Embattled Israeli Prime Minister Benjamin Netanyahu has declared victory in a leadership primary in his right-wing Likud party, ensuring he will lead it in March elections.

"A huge win! Thank you to Likud members for their trust, support and love," Mr Netanyahu tweeted an hour after polls closed.

Initial results showed he comfortably beating rival Gideon Saar, though a final tally was expected to take several hours.

An exit poll cited by the political correspondent for Israel's Channel 12 news predicted that Mr Netanyahu would retain the right-wing party's leadership with 71.52% of votes.

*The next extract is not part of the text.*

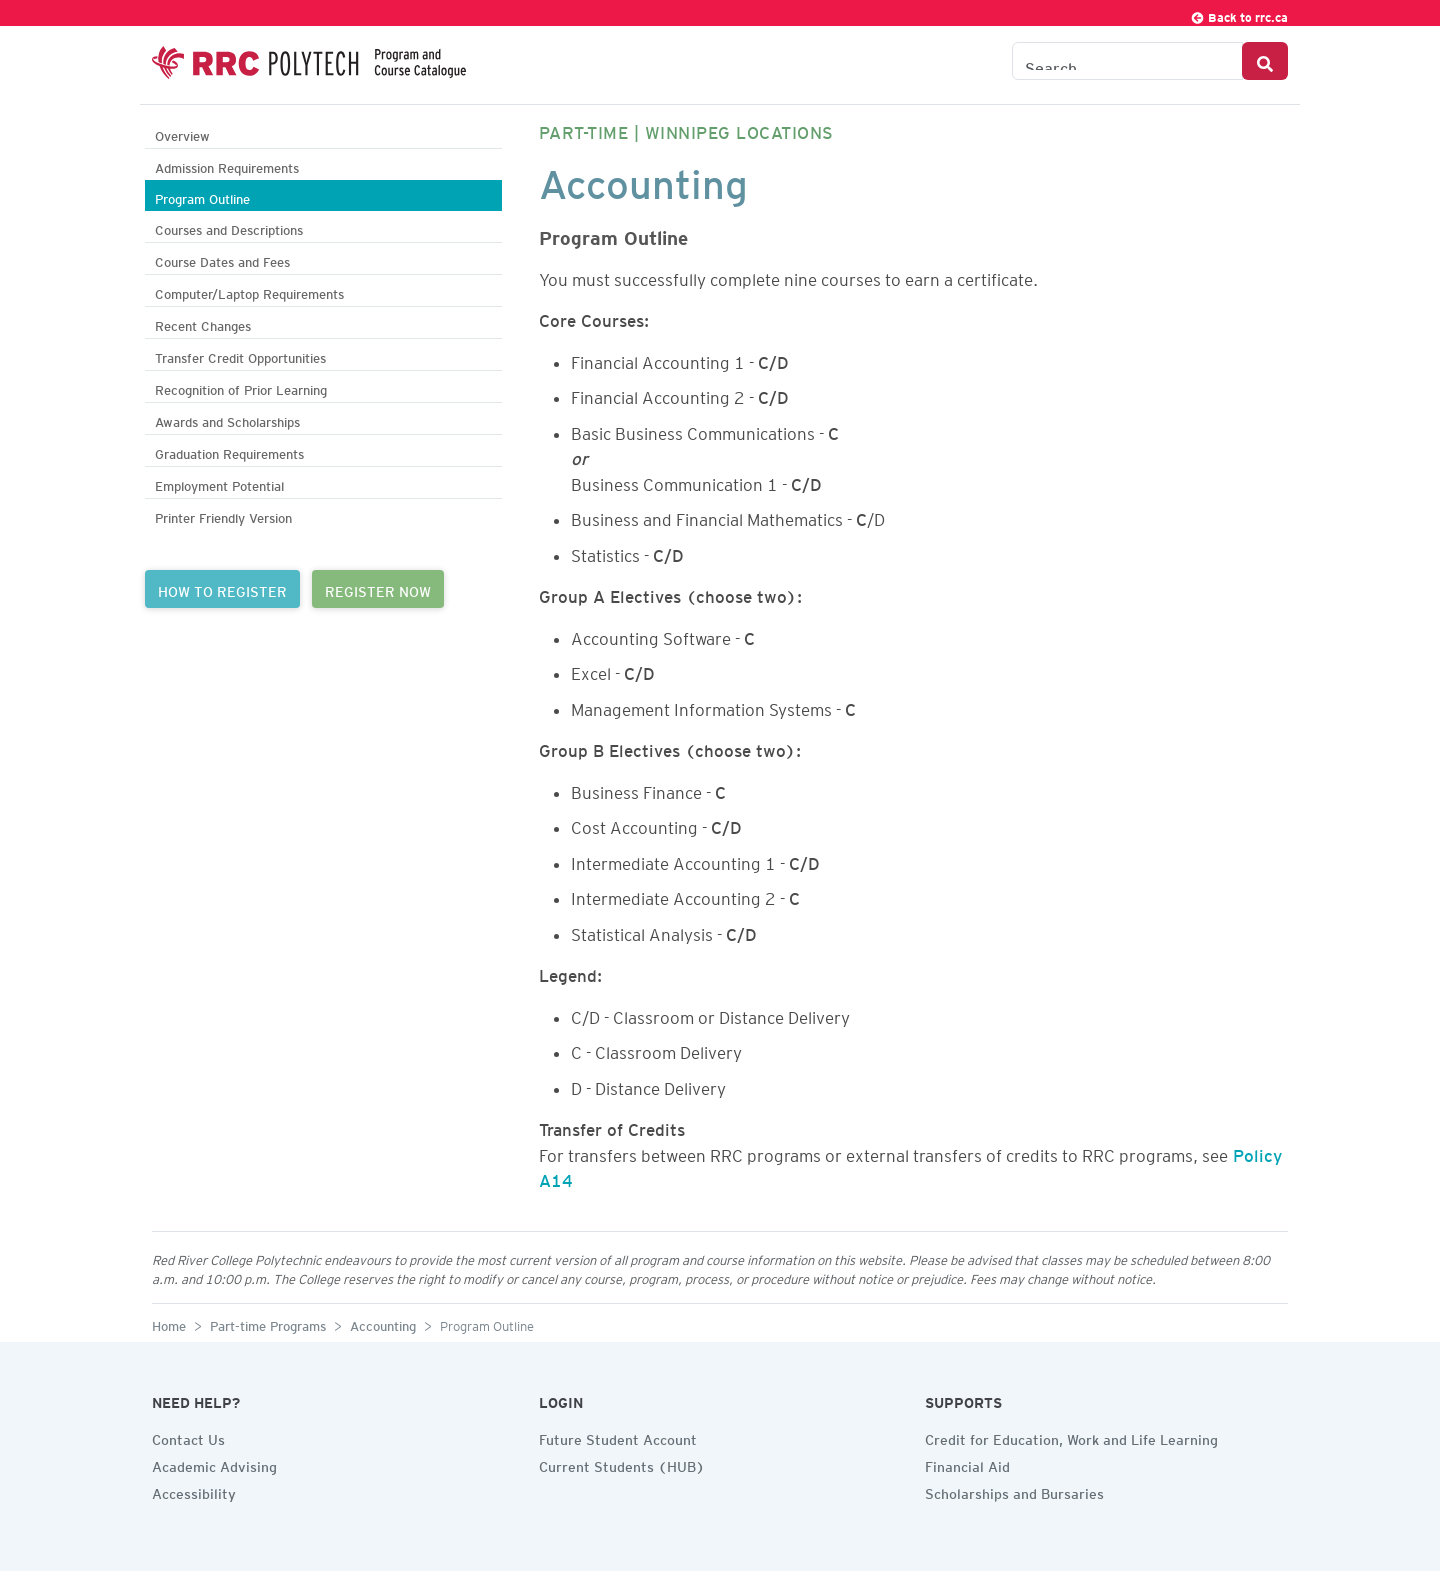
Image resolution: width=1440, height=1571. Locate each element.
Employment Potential (219, 483)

A defeat for Mr Netanyahu, Israel's longest-serving premier, would be a major shock, but even a relatively close victory could weaken his influence over the right-wing party he has dominated for 20 years.

After a decade in power, the 70-year-old has recently been damaged by a series of corruption indictments.

The winner will lead Likud into a third general election within 12 months in March, after previous elections last April and September had seen it deadlocked with the centrist Blue and White party and neither one able to form a government.

With storms lashing the country, early indications suggested turnout would be low - prompting Mr Netanyahu to issue a plea to voters.

"Everything is within reach, but only if you get out to vote," he said on Twitter.

"The low percentage of turnout hurts us."

His Facebook page showed a live video of him working the phones calling voters.

Mr Saar, 53, a former interior and education minister, is seen as slightly to the right of Mr Netanyahu and has called for an even more hawkish policy towards Palestinians. 

Mr Saar called it a "fateful day" for the party and the country, speaking as he went to vote near Tel Aviv. 

"We can win today and embark on a new path, which will enable us to form a strong and stable government," he said.

Mr Netanyahu cast his vote in a booth set up in his residence, while Mr Saar visited a polling station near the commercial capital Tel Aviv.

The election comes after a troubled year for Israeli politics and the premier.

General elections in April and September saw Mr Netanyahu deadlocked with centrist challenger Benny Gantz, neither of them able to command a majority in Israel's parliament.

Last month, Mr Netanyahu was indicted for fraud, bribery and breach of trust in three corruption cases, allegations he strongly denies.

Mr Netanyahu has sought to paint himself as an irreplaceable leader fighting a "witch hunt" by the police, the legal establishment and the media.

The primaries were called shortly after the charges were issued.

A series of polls in recent weeks have indicated a Saar-led Likud might win fewer seats in a third election than under Mr Netanyahu, but the overall right-wing bloc might be larger - potentially yielding a viable governing coalition.

Mr Saar has not attacked Mr Netanyahu personally and even hinted that he would support him to become Israel's president, a largely ceremonial role.

Mr Netanyahu's downfall has been predicted multiple times since he became premier for a second time in 2009, but he has defied expectations and appears determined to fight on.

Under Israeli law, a prime minister is only forced to step down once convicted with all appeals exhausted.